**Task requirements:**
All lines holding the word "agent" in the listing below need to be copied.

**Data extracts:**
┌──

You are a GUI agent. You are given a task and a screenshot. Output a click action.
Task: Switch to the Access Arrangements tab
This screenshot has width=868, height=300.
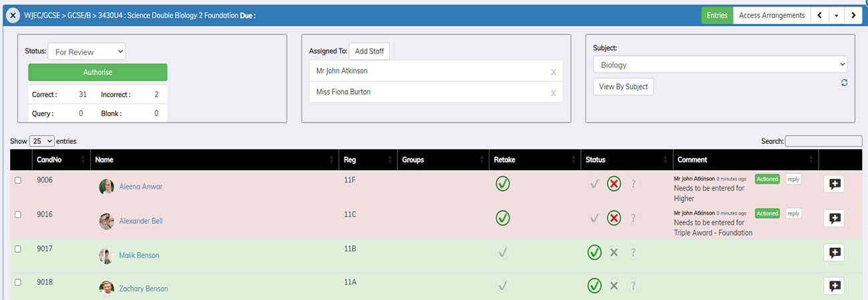pos(771,15)
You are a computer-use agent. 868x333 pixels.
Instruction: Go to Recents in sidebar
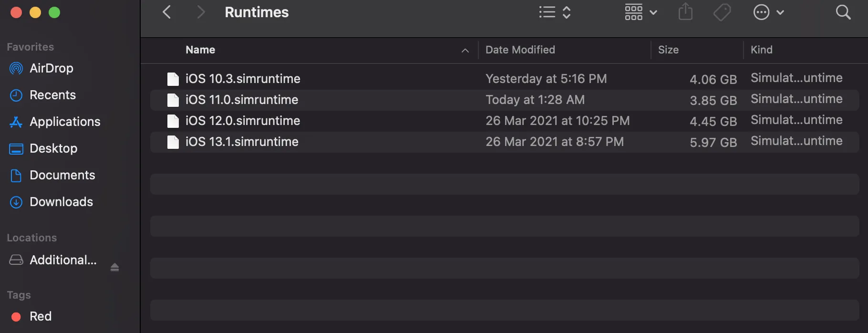pyautogui.click(x=52, y=95)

└──

**Expected answer:**
You are a GUI agent. You are given a task and a screenshot. Output a click action.
You are a computer-use agent. 868x333 pixels.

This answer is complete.